Bret Easton Ellis est un écrivain dangereux, et qu’il est très nécessaire d’entendre, aujourd’hui plus encore qu’à l’époque de Moins que zéro ou d’American Psycho.

Ce qu’Ellis a à en dire n’est jamais convenu, jamais programmé. Et moi qui fais profession de critique de cinéma, moi qui connais ces films, et qui n’est pratiquement jamais d’accord avec lui – je veux dire que je n’aime beaucoup de ce qu’il apprécie, ou que j’aime des films qu’il aime aussi pour d’autres raisons, voire des raisons opposées – je ne peux d’abord qu’admirer. Admirer la sensibilité à ce qui se joue dans une mise en scène plus encore que dans des scénarios, la capacité à se rendre disponible à ce que font des films, et à proposer, par l’écriture, une mise en écho avec ce qui advient dans le monde dans lequel vit cet écrivain. Puisque, à n’en pas douter, Bret Easton Ellis est un écrivain.

Il est un écrivain dangereux, et qu’il est très nécessaire d’entendre, aujourd’hui plus encore qu’à l’époque de Moins que zéro ou d’American Psycho. Pourquoi ? Parce que le monde a bougé, y compris pour lui, l’enfant si à l’aise dans les névroses de cette Amérique cynique et affairiste des années Reagan et suivantes, et ayant alors si bien su en tirer gloire et profit. Pourquoi ? Parce que Donald Trump, évidemment.

Surfant en virtuose sur les signes des temps produits par l’industrie de l’entertainment et l’édition à succès, Ellis est particulièrement sensible à certains angles, à certains enjeux, surtout ceux qui concernent les gays, lui qui a de longtemps revendiqué son homosexualité. Et assurément la manière dont la visibilité LGBT est devenue une dimension majeure de la vie publie étatsunienne est une des caractéristiques de ces temps.

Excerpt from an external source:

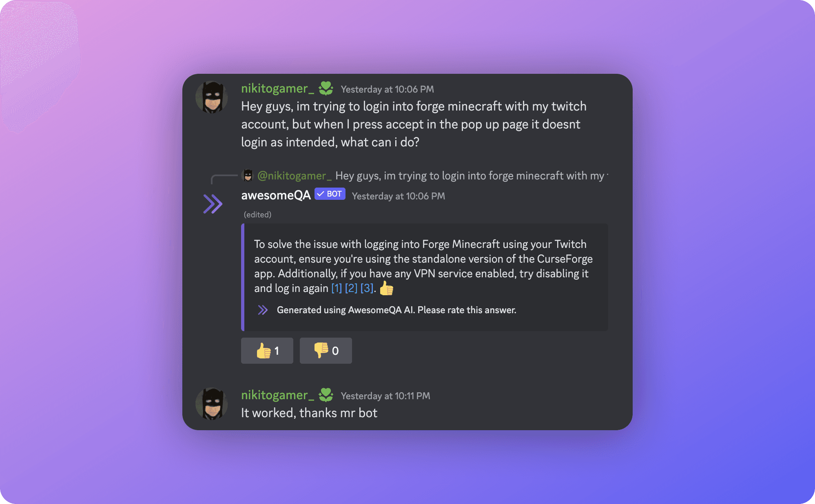
Task: Click green heart role icon on first message
Action: pos(326,88)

Ellis y consacre en particulier un éloge appuyé au film Week-end d’Andrew Haigh, essentiellement pour ne pas avoir fait de l’orientation sexuelle de ses deux personnages un sujet, et encore moins une cause. Tout le contraire du navrant Moonlight de Barry Jenkins, auquel l’auteur de White réserve un traitement particulièrement teigneux, pour ce qu’est le film, et pour ce qu’il représente : « une époque qui juge tout le monde si sévèrement à travers la lorgnette de la politique identitaire que vous êtes, d’une certaine façon, foutu si vous prétendez résister au conformisme menaçant de l’idéologie progressiste, qui propose l’inclusion universelle sauf pour ceux qui osent poser des questions. Chacun doit être le même et avoir les mêmes réactions face à n’importe quelle œuvre d’art, n’importe quel mouvement, n’importe quelle idée, et si une personne refuse de se joindre au chœur de l’approbation, elle sera juste taxée de racisme et de misogynie. C’est ce qui arrive à une culture lorsqu’elle ne se soucie plus du tout d’art. »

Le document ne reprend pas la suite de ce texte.